■ PROVIDED PASSAGE:
Kubernetes-native connectivity for Redpanda with TriggerMesh

Learn how to use TriggerMesh to stream data from a Redpanda topic into an Amazon S3 bucket—the Kubernetes-native way.

By
on
April 19, 2023

It's simple to run Redpanda on Kubernetes thanks to the availability of Helm charts. But what about a K8s-native way to connect data sources and sinks to Redpanda? Kafka Connect predates containerization technology and is not very idiomatic to Kubernetes. There is some interesting reading available on the ideation for Kubernetes-native Kafka Connect and the pros and cons of Kafka on Kubernetes for data streaming that discuss some of the challenges of running Kafka Connect on K8s.

■ DATA PROVIDED:
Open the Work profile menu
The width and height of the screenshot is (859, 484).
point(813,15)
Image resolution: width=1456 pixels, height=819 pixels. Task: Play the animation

■ PROBLEM STATEMENT: Pick up the Redpanda and TriggerMesh article after its final sentence and write the next part of it. The material that comes next has nothing to do with the text and stands apart from it.

■ RESPONSE TO THIS EXERCISE:
An alternative to Kafka Connect in this scenario is TriggerMesh, which was built to run natively on Kubernetes. It does this by providing Kubernetes controllers and Custom Resource Definitions which can be used to describe and deploy sources and sinks for Redpanda just like you would any other native Kubernetes object. TriggerMesh's Kafka connectors are among its most popular and well suited to act as a Kafka consumer or producer with Redpanda’s Kafka API. And TriggerMesh can connect to many other systems that you might want to use as sources or sinks for Redpanda, such as Google Cloud Storage, Azure Storage, Amazon Simple Queue Service, HTTP APIs, MongoDB, and much more.

In this post, we’ll walk through a specific example of using TriggerMesh to stream data from a Redpanda topic into an Amazon S3 bucket—with everything running the Kubernetes-native way.

Stream data from Redpanda to Amazon S3 with Triggermesh

To give you a better idea of what we'll be building in this example, here's a diagram of how it all connects.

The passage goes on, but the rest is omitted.